A renown feature of parsnip seed is its short viability. Many old hands advise that you need to buy new seed each year.   Seed suppliers are generous with the quantity  (800 in the packet above).  20 well grown parsnips is more than enough for me. It is a good idea to share your parsnip seed with your neighbours.

These considerations explain my interest in the "fluid sowing" method suggested by David Gray  in Know & Grow Vegetables (1979).  The idea is that you pregerminate your parsnip seeds before adding them to wallpaper paste which is piped into drills.  (Given that commercial wallpaper pastes all have fungicide in them I use cornflour paste).  In theory, using this method, you know that your seeds are viable and have germinated.  You can also sow accurately to a desired density (by spreading the paste with the given number of seeds along a given length of drill).  

Today I have wetted the seeds. By next weekend I hope they will be ready for deployment outdoors.

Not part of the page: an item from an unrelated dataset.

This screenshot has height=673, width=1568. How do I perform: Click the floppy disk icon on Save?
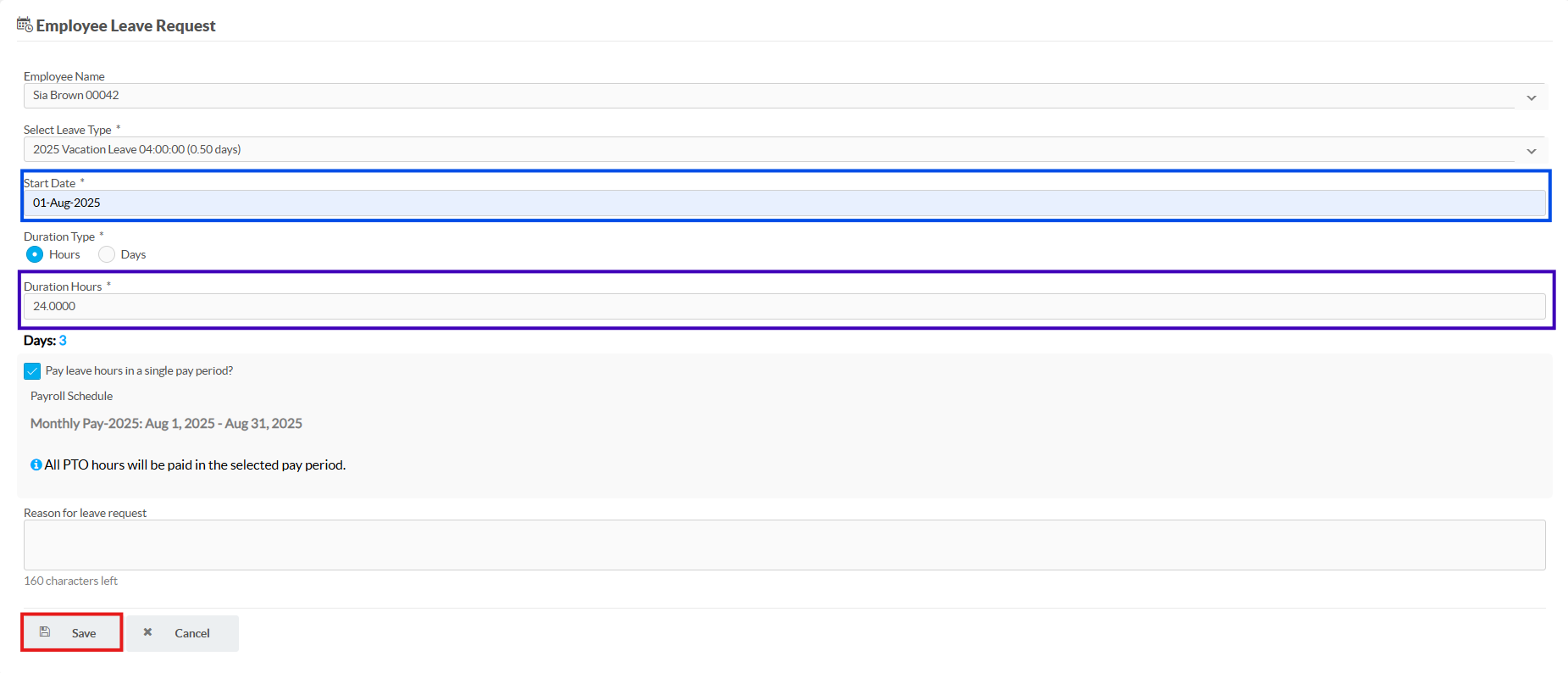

footnote: I did try this system two years ago but the whole project failed when a well meaning neighbour deposited a barrel on the bed which repeatedly rolled back and forth across the bed during a windy weather before I discovered it. Last year I sowed conventionally, three times, and still failed to produce parsnips bigger than carrots.  

Friday, 17 March 2023

Sights of Bruges


A weekend interlude away from the allotment.

Canal view

Step gabling


City Hall at dusk

Dune Bridge

Old St John's Hospital and the Church of Our Lady

Minnewater with Swans

Begijnhof Ten Wijnngaerde

The Belfry

The Gruuthuse

Now it is back to the spring rush with warmer night temperatures and longer daylight.